I’m continuing the overall security review and code refactoring of LGF, and there are some small but perhaps noticeable changes in our “Manage Your Account” page as a result. The first time you enter that page, you’ll be greeted with a login form. Once you sign in to the Account Management page, you’re officially “logged in,” and you can leave that page and return without signing in again, during your current browser session. (A browser session usually ends when you close your browser.)

Since you’re logged in, I thought it only right and proper that I give you the option to log out—so there’s now a link at the top of the page (once you’re logged in) that lets you bail out and destroy any existing session data. Like if you’re in an office with a moonbat in the next cubicle. Hint.

The login page now includes a “Remember me” check box. If this is checked when you submit the login form (by clicking the “log in” button), it sets an encrypted cookie in your browser containing your login information, so you don’t have to enter it manually each time you post a comment. Needless to say, it’s probably not a good idea to set this on your work computer with moonbat neighbor.

Note: as an extra security measure, your login cookie does not work to sign in to your user account. It only fills in your name and password in the comment posting form. This way, even if the office moonbat gets access to your computer, she can’t do anything really nasty like change your password without your knowledge, or edit your user information to say, “My mother wears Army boots.” He/she/it can only post comments pretending to be you, which could even be funny. But probably wouldn’t.

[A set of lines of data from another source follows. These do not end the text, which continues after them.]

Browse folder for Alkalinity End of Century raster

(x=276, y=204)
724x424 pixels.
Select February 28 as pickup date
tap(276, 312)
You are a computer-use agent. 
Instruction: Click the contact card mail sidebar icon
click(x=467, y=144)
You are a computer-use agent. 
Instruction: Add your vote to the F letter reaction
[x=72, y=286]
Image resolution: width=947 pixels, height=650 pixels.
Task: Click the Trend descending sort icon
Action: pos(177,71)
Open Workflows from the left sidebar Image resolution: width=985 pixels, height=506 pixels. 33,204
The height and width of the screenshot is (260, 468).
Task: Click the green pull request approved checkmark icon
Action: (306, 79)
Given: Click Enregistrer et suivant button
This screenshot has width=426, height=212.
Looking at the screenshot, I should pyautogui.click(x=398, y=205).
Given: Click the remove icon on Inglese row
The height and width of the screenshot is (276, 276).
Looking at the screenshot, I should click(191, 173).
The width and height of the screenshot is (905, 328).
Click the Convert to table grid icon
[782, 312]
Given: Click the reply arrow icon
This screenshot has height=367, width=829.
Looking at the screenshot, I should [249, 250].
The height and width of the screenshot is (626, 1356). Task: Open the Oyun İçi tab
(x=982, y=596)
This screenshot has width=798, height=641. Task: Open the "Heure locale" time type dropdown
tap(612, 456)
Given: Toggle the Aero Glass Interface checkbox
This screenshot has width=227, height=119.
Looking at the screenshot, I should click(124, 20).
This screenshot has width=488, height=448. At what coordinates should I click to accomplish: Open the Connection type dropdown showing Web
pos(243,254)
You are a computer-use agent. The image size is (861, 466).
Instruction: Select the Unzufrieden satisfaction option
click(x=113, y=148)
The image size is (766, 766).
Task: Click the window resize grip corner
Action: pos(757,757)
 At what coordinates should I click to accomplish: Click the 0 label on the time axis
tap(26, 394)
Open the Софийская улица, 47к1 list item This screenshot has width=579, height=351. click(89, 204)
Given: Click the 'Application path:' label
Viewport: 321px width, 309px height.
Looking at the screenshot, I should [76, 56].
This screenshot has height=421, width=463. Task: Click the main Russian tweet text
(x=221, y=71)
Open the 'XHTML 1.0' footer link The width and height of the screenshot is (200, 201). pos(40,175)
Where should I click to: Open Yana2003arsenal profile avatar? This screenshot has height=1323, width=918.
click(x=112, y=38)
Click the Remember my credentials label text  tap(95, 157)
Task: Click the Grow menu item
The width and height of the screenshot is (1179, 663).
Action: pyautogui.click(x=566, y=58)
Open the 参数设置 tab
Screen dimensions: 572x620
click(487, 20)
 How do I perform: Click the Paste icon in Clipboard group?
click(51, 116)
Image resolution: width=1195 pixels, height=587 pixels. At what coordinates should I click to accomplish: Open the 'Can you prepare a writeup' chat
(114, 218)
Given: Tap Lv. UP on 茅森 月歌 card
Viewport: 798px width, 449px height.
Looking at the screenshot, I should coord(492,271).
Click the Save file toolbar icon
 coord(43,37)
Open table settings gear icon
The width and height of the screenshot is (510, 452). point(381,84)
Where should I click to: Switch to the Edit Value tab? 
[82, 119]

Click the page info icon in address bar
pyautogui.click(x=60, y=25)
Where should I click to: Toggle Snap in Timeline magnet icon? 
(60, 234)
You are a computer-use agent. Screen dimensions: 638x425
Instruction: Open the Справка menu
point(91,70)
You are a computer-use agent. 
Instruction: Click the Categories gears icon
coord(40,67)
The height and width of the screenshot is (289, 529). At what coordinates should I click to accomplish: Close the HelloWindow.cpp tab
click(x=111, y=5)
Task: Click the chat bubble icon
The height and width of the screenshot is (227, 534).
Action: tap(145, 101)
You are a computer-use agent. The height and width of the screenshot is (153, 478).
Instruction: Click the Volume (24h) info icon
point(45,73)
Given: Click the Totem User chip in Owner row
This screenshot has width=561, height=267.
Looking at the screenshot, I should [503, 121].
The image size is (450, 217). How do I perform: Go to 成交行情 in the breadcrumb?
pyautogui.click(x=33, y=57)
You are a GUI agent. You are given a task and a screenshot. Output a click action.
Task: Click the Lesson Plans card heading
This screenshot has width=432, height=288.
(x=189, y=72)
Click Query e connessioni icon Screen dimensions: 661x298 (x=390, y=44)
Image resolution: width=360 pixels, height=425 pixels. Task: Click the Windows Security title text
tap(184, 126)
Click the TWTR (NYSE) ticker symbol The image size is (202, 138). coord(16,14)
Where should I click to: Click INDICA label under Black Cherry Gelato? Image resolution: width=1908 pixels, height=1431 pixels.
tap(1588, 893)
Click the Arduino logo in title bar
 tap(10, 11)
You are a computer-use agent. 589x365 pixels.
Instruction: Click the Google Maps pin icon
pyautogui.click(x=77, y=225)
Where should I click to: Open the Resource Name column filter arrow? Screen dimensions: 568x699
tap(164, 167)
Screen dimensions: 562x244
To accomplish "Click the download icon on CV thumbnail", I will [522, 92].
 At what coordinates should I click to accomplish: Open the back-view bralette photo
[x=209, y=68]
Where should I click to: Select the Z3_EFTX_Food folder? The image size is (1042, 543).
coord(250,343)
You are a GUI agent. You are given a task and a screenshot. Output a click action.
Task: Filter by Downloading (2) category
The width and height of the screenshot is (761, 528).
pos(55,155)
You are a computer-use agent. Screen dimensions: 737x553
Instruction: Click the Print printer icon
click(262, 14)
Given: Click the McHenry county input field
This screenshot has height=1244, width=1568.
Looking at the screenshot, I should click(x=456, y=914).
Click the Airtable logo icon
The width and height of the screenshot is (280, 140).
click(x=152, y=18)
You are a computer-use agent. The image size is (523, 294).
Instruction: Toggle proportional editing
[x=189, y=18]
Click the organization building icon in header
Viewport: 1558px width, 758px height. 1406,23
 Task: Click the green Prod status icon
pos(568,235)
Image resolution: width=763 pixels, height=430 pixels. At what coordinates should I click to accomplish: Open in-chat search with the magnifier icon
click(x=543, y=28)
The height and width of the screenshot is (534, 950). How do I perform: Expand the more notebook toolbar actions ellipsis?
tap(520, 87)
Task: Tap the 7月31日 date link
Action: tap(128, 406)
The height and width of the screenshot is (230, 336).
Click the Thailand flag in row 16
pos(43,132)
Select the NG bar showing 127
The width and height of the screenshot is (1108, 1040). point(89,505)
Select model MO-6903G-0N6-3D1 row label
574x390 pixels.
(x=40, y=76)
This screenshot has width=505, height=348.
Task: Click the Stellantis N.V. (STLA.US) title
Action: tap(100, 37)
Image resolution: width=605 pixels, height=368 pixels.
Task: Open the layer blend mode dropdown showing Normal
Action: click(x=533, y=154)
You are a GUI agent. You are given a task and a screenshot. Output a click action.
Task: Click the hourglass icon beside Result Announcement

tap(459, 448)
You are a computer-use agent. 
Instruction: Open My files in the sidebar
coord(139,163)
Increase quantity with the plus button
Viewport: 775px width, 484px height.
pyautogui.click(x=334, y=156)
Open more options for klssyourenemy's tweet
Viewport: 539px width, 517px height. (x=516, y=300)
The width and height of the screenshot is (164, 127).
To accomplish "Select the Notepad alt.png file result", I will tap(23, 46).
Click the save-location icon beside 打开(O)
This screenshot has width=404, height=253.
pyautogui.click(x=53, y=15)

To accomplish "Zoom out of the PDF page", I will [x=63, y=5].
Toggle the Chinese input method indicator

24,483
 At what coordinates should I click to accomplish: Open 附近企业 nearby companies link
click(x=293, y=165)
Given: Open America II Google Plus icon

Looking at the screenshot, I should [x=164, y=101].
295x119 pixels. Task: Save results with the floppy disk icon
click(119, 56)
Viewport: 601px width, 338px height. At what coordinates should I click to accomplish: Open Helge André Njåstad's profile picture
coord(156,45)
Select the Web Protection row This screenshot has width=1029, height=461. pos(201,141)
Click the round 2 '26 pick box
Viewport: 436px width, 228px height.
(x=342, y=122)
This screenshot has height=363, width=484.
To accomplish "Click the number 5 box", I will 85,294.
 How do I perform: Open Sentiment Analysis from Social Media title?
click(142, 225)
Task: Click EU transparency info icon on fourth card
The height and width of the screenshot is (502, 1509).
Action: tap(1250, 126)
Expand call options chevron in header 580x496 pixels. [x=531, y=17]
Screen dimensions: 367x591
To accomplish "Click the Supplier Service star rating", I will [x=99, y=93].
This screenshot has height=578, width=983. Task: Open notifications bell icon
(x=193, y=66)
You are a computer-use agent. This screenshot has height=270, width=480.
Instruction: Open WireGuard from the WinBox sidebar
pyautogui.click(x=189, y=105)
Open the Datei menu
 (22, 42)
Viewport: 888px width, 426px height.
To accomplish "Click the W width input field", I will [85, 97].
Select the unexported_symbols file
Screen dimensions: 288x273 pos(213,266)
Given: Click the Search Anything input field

There are many internal enhancements in the management page too, to increase security, but I won’t go into detail about those. (Was that a sigh of relief I heard?)

I’ve got one cool feature working for which I need lizard input. As you may or may not recall, our session data is now being stored in our MySQL database (by replacing the default PHP session handlers, but I can almost see the eyes glazing over…)

Since I now have so much more control over the session information, a feature I’ve got working in development is displaying the current usernames that have recently commented, or that have logged in through the User Management page. My question to the Lizard Army (if I haven’t lost you already) is: is that too much information to share? Would you object to having your username displayed, or would you think it’s groovy to see who’s online?